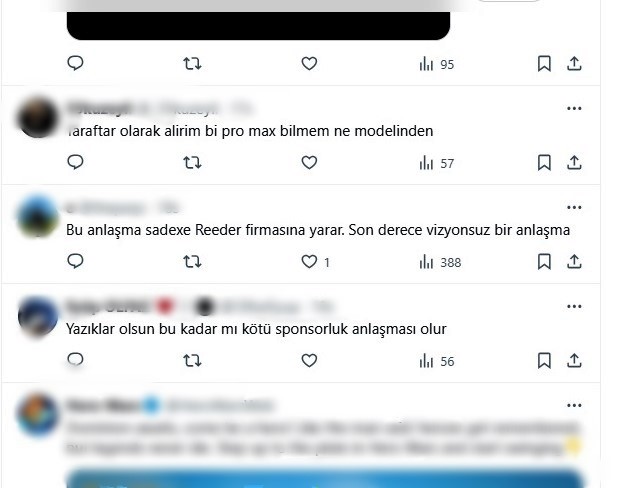Open more options on the last blurred tweet

click(574, 406)
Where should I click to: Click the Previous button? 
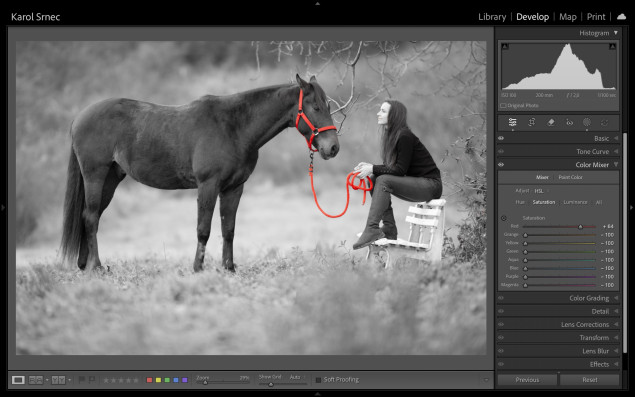527,380
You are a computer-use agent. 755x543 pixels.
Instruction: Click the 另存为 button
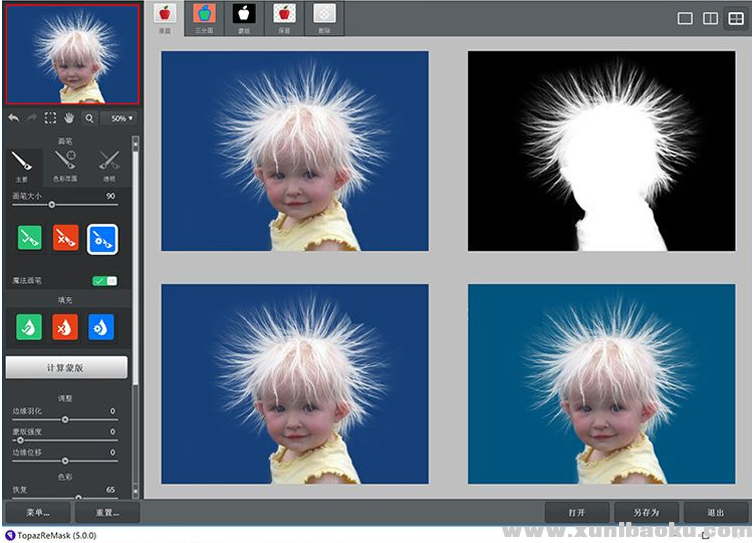(645, 512)
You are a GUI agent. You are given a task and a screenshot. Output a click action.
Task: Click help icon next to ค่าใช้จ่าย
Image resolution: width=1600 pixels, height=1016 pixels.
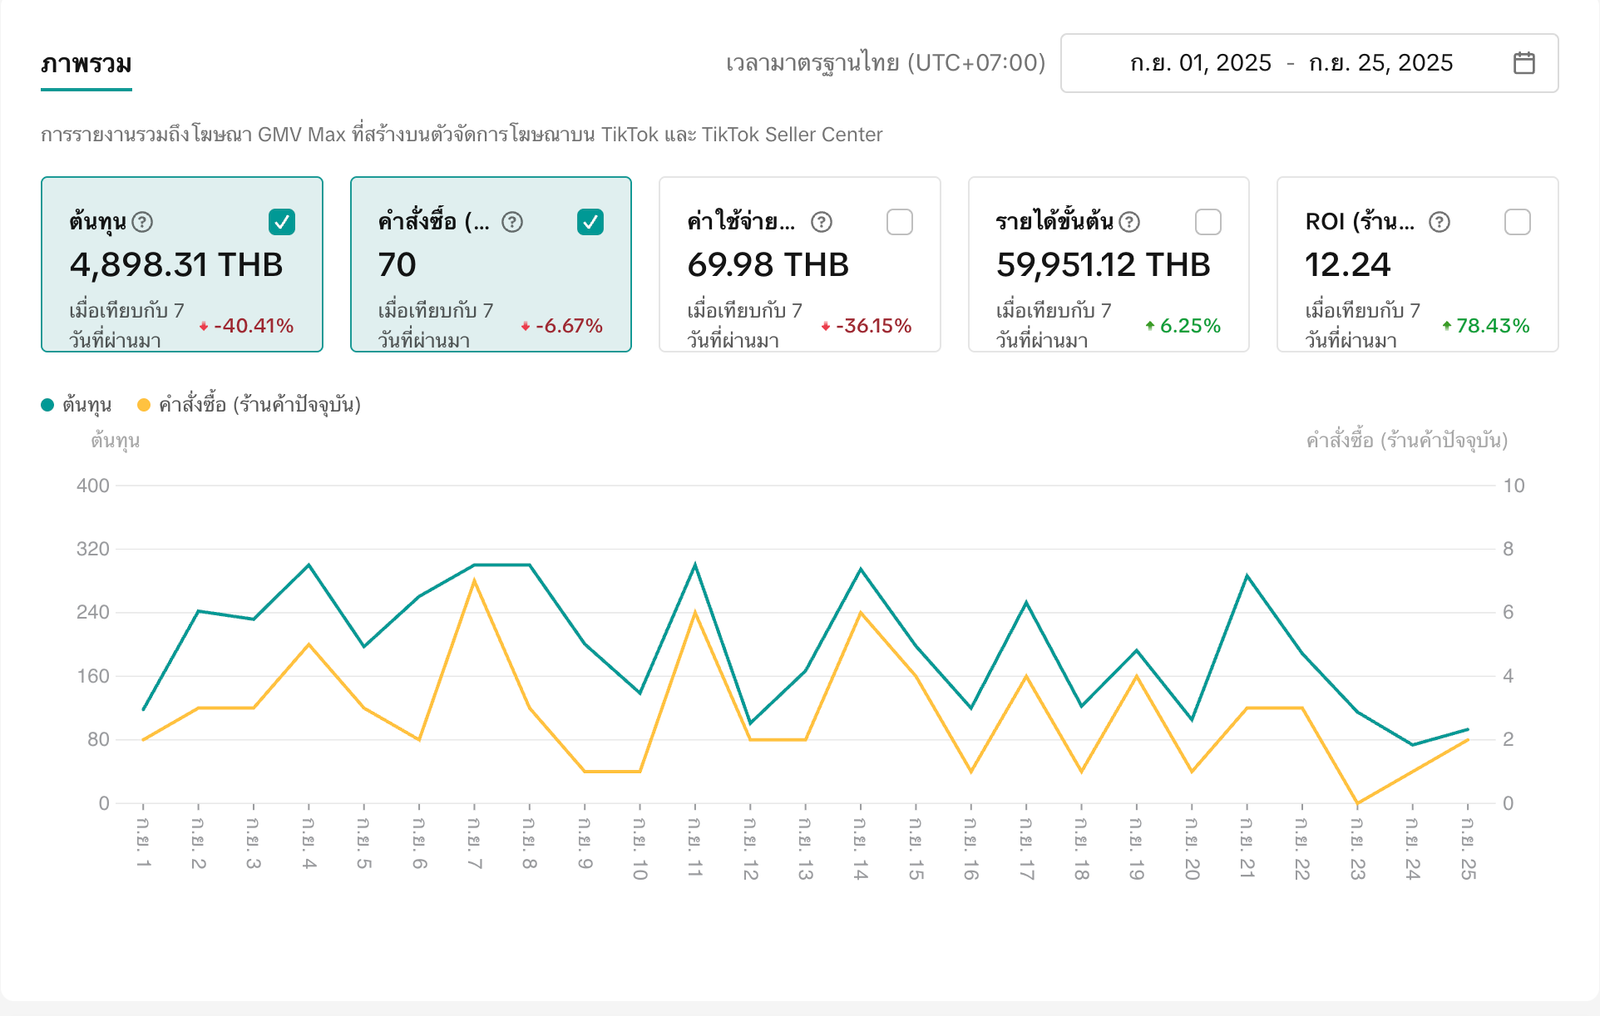tap(821, 222)
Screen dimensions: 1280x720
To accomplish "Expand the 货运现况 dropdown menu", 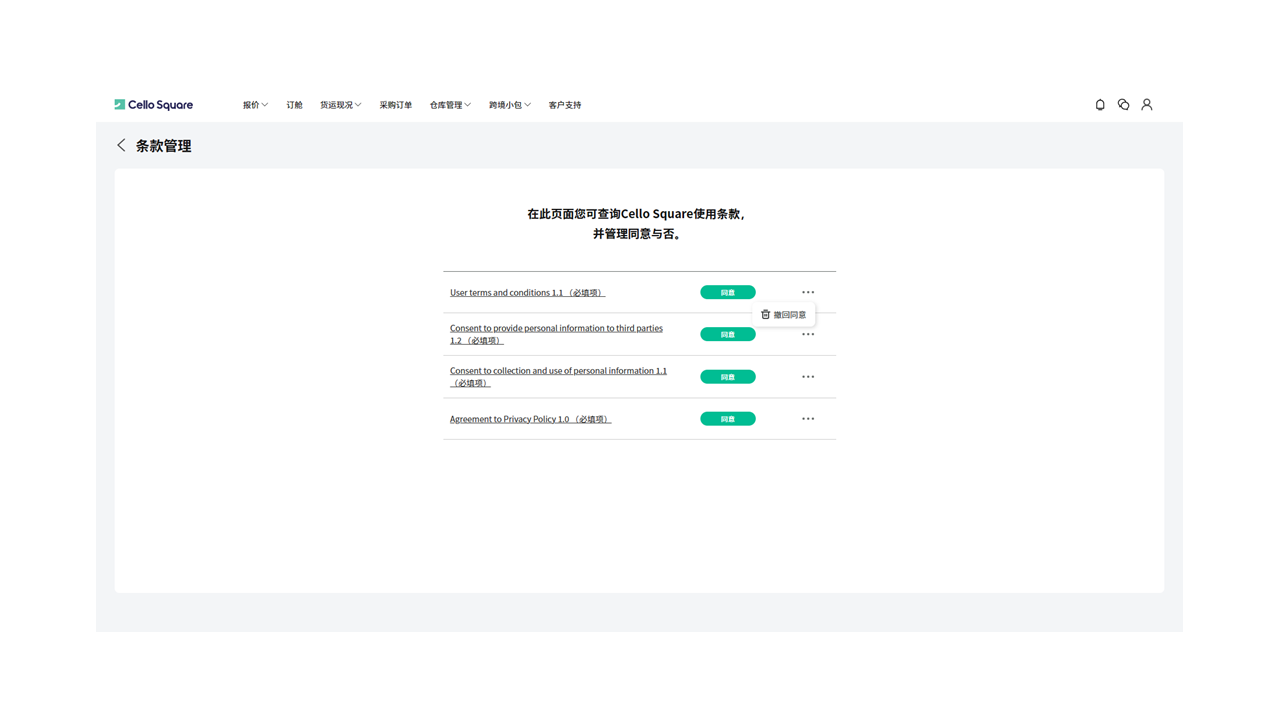I will [x=340, y=105].
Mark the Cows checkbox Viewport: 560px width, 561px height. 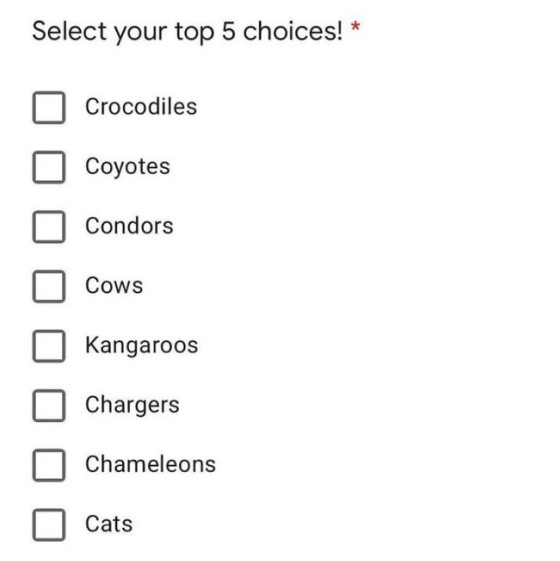coord(49,286)
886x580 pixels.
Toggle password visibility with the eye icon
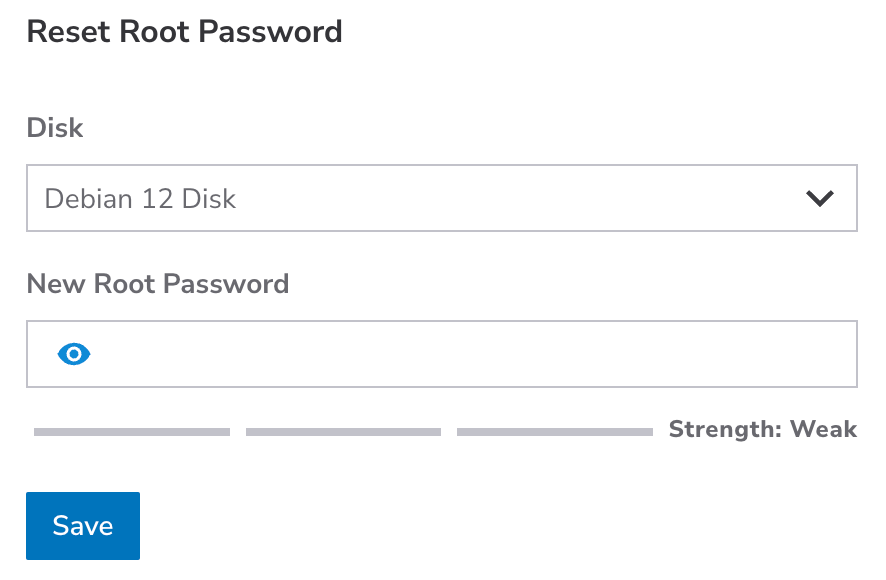click(75, 353)
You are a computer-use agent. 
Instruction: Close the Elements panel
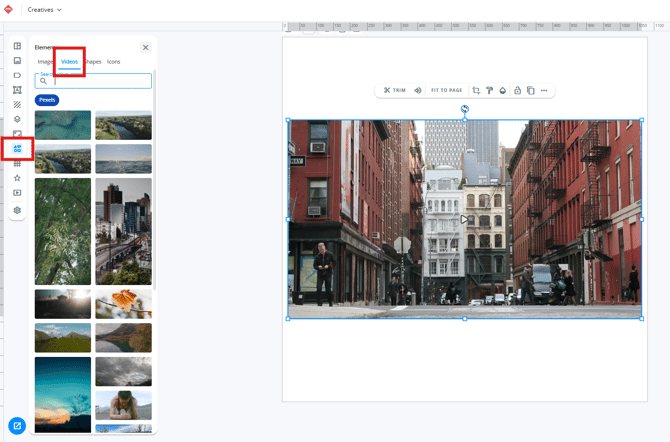pos(145,47)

**WHAT IS BEING ASKED:** Filter the data above, keeping only lines that include the string "agent".

**ANSWER BELOW:**
You are a computer-use agent. 755x543 pixels.
You are a GUI agent. You are given a task and a screenshot. Output a click action.
You are a computer-use agent. 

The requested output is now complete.